(Saved entries)
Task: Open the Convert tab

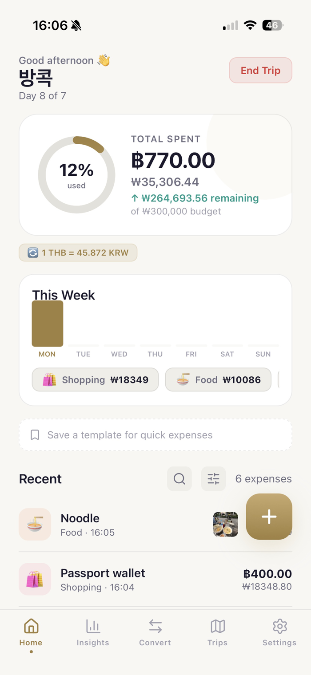Action: tap(155, 633)
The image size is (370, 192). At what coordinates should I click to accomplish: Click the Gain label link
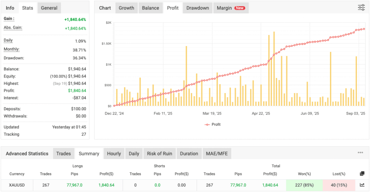(9, 18)
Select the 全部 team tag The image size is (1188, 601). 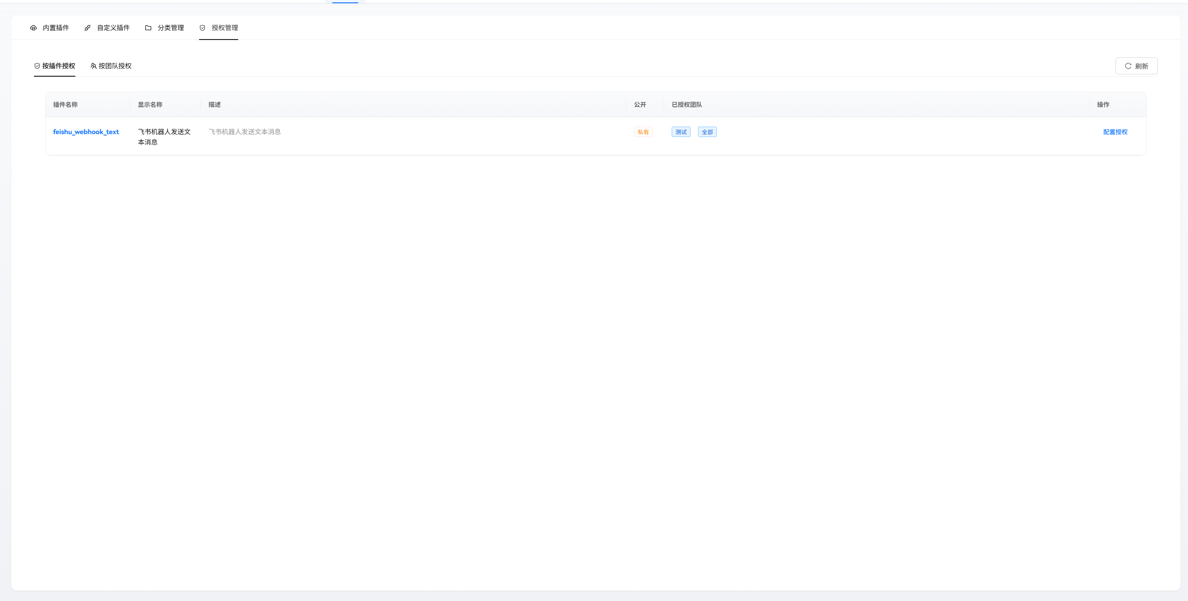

* **Work to complete**: Set every record down exactly, omitting pictures.

* **Answer section**:
Task: Open the Convert tab

Action: tap(155, 633)
The image size is (370, 192). At what coordinates should I click to accomplish: Click the Gain label link
(9, 18)
Select the 全部 team tag The image size is (1188, 601). 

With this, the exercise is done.